He also said the cash could be used to pay down debt, reduce interest costs, or pay off millions in unpaid rent.

In the last week, AMC has sold 20 million shares in two separate deals, generating around $800 million in cash. The first transaction involved Mudrick Capital, which paid more than $230 million for 8.5 million shares. Then, AMC revealed Thursday that it had sold an additional 11.5 million shares for $587 million.

The latest stock sale made for a wild trading day for the stock Thursday. Share closed down nearly 18% at $51.34. In extended trading, the stock was down another 7%.

Aron said the 20 million shares were initially intended to be given to AMC’s upper management team, but the company decided to sell the stock in order to “strengthen the company.”

“Between those two transactions we raised over $800 million of cash, not to line my pocket or anybody who works at AMC, but to put that money in the treasury of AMC to strengthen AMC and let AMC do more good things, to grow the company,” he said.

Aron said AMC had been using stock sales to raise funds for months and without these additional shares, the company would not have avoided bankruptcy.

Aron pointed to the sale of around 200 million new shares back in December, for which the company garnered around $844 million, as evidence of this.
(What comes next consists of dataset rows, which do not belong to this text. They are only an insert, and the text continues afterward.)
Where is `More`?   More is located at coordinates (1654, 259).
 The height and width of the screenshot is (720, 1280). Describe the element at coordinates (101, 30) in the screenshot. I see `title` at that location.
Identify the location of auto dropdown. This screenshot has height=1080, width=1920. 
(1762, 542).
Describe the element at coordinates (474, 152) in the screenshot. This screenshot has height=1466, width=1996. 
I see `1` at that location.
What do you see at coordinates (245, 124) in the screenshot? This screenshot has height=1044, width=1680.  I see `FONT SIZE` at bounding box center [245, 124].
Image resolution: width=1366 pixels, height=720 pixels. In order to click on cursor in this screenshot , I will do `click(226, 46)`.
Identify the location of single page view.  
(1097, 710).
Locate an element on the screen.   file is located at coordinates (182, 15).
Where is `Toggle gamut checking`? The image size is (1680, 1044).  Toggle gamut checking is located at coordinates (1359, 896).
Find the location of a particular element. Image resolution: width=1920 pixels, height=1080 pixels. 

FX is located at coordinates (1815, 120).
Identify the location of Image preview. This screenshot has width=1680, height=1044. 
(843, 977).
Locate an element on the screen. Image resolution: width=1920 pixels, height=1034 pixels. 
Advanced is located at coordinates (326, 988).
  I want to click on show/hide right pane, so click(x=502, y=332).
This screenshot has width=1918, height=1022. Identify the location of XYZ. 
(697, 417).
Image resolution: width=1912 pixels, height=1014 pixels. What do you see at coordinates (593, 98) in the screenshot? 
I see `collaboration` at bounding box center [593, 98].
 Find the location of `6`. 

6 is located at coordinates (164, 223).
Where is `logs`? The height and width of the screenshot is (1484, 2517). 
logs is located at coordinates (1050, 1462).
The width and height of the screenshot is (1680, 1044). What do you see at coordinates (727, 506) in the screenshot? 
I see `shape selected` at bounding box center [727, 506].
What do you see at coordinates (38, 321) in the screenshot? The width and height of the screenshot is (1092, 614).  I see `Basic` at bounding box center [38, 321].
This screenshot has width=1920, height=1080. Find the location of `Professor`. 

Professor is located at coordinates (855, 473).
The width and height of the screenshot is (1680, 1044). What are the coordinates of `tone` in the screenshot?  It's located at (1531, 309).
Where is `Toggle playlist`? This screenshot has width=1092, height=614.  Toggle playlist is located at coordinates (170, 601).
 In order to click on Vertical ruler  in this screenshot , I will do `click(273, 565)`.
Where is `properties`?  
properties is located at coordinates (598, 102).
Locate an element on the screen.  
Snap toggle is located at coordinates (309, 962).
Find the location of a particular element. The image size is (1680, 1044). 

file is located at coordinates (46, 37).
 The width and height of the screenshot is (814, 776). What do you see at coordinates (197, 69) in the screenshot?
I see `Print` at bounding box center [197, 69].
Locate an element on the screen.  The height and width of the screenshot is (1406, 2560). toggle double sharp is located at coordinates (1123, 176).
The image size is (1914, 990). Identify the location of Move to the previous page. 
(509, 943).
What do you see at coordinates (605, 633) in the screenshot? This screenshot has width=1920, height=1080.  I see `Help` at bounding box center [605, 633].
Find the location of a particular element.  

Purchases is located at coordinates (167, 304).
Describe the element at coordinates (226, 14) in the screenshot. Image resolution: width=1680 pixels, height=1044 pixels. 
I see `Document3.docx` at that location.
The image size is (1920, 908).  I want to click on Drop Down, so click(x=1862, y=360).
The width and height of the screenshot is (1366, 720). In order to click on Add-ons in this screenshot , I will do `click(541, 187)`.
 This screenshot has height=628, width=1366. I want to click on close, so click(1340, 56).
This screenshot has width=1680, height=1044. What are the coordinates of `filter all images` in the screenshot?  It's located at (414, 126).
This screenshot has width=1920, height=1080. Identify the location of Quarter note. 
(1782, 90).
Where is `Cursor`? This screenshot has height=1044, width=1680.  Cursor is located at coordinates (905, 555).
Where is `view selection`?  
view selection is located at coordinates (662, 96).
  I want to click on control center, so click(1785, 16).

“That single act of diluting shares saved the company and made the company a stronger company,” he said.

The company sold another 43 million shares in May, netting $428 million in cash.

“In our view, yes we were aware that we were diluting share count, but in our view that $428 million in cash greatly strengthened AMC,” he said.

Between January and May, AMC tallied around $1.6 billion in cash from these stock sales, Aron said. As of June 2, the company has around 501 million shares outstanding and about 46,000 shares left for future issuance.

“The shareholders should authorize more shares,” Aron said, “because this could be a very valuable tool to build this company going forward and grow this company going forward.”